------ Sunulan metin ------

Dövizle Sözleşme Yapma Yasağına Aykırı Kira Sözleşmelerinin Akıbeti

04.01.2024

13 Eylül 2018’de yayımlanarak yürürlüğe giren Cumhurbaşkanı Kararıyla, Ülkemizde yabancı para birimiyle (dövizle) sözleşme yapmak önemli ölçüde yasaklanmıştır.

 

Hangi sözleşmelerin bu yasak kapsamına girdiği ve istisnaların neler olduğu konusu biraz karmaşık. Zira bahsi geçen yasak ve yasağın istisnaları, Bakanlık tebliğleriyle düzenlenmekte olup yasağın yürürlüğe girdiği tarihten bu yana ihtiyaca göre çok sayıda değişiklik yapılmıştır.

 

1567 sayılı Kanun’un 1. maddesine dayanılarak yayımlanan “Türk Parası Kıymetini Korunması Hakkında 32 Sayılı Karar” ve bu kararın uygulamasına ilişkin Hazine ve Maliye Bakanlığı’nın 2008-32/34 sayılı Tebliği’nin “Döviz Cinsinden ve Dövize Endeksli Sözleşmeler” başlıklı 8. maddesi, konuyla ilgili ayrıntılı düzenlemenin yer aldığı mevzuat hükmüdür.

------ Verilen materyal ------

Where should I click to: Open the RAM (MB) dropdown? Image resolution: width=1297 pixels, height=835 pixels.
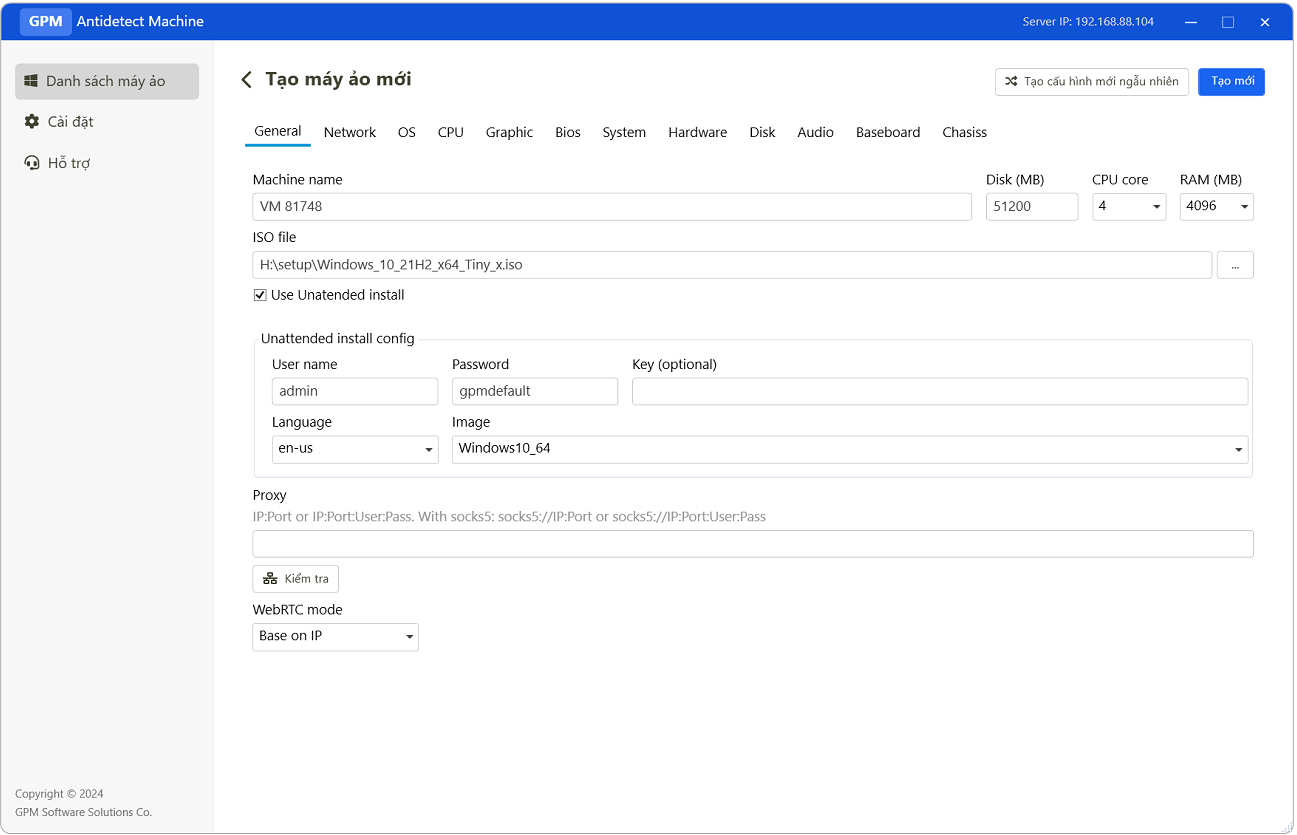pyautogui.click(x=1216, y=207)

------

**Şunları tamamlayın:**
1) Dövizle sözleşme yasağını anlatan metnin “13 Eylül 2018’de” ifadesinden “aldığı mevzuat hükmüdür.” ifadesine kadar olan kısmını, her iki ifade dahil, “tebliğleriyle” yerine “genelgeleriyle” koyarak yeniden yazın.
2) Dövizle sözleşme yasağını anlatan metni son cümleden sonra sürdürün.
Verilen materyalin metinle hiçbir ilgisi yoktur.

**Görev bazında çıktılar:**
1)
13 Eylül 2018’de yayımlanarak yürürlüğe giren Cumhurbaşkanı Kararıyla, Ülkemizde yabancı para birimiyle (dövizle) sözleşme yapmak önemli ölçüde yasaklanmıştır.

 

Hangi sözleşmelerin bu yasak kapsamına girdiği ve istisnaların neler olduğu konusu biraz karmaşık. Zira bahsi geçen yasak ve yasağın istisnaları, Bakanlık genelgeleriyle düzenlenmekte olup yasağın yürürlüğe girdiği tarihten bu yana ihtiyaca göre çok sayıda değişiklik yapılmıştır.

 

1567 sayılı Kanun’un 1. maddesine dayanılarak yayımlanan “Türk Parası Kıymetini Korunması Hakkında 32 Sayılı Karar” ve bu kararın uygulamasına ilişkin Hazine ve Maliye Bakanlığı’nın 2008-32/34 sayılı Tebliği’nin “Döviz Cinsinden ve Dövize Endeksli Sözleşmeler” başlıklı 8. maddesi, konuyla ilgili ayrıntılı düzenlemenin yer aldığı mevzuat hükmüdür.

2)
Bu maddeye baktığımızda genel olarak satış, kira, iş, eser ve danışmanlık, aracılık, taşımacılık ile diğer iş görme sözleşmelerinde (Tebliğ’in deyimiyle “hizmet sözleşmelerinde”) bedelin dövizle belirlenmesinin kural olarak yasaklandığı anlaşılmaktadır.

 

Yasağa aykırılığın yaptırımı, özellikle kira sözleşmelerinin akıbeti

 

Gelelim bu yasağa aykırı olarak dövizle yapılan sözleşmelere uygulanacak yaptırım konusuna. 2018’de dövizle sözleşme yapma yasağı ilk yürürlüğe girdiği dönemde, yasağa aykırılık hâlinde uygulanacak yaptırımın 1567 sayılı Kanun’un 3. maddesinde para cezası olarak düzenlenmiş olduğunu ve bunun ötesinde bir yaptırımın uygulanmaması gerektiğini uzun uzun anlatmıştım.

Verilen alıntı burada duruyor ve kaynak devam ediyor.